Starting at the line that contains "The width and height of the screenshot is (721, 1568)." and stopping after the last line, set down the listing exactly as it is. Add nothing.
>>>>>
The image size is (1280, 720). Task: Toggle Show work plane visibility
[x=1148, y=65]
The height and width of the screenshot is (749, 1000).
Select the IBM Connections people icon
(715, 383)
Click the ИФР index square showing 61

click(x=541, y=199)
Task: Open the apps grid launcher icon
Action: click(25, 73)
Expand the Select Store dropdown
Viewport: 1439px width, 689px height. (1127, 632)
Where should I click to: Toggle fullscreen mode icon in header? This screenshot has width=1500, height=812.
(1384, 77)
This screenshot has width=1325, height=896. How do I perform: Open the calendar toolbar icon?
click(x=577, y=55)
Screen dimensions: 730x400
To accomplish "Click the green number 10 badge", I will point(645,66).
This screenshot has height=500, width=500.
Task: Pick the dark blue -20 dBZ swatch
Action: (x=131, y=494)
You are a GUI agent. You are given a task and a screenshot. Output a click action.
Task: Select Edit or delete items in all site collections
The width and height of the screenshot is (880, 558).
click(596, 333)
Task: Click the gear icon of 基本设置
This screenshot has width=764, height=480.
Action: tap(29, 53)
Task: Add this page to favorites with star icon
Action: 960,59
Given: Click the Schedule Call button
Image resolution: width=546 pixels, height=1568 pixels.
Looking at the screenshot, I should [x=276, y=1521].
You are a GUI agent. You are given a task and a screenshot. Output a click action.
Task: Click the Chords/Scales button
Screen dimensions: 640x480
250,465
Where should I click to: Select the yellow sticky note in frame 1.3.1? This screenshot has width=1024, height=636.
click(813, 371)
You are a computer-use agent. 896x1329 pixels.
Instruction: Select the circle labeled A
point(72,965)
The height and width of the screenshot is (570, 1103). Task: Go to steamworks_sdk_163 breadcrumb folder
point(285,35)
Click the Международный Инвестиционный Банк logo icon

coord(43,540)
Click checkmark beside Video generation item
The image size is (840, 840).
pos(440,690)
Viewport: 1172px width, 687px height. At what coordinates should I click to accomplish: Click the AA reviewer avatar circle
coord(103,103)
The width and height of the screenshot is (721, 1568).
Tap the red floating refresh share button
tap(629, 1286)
<<<<<
Result of this task
The width and height of the screenshot is (721, 1568).
Tap the red floating refresh share button
tap(629, 1286)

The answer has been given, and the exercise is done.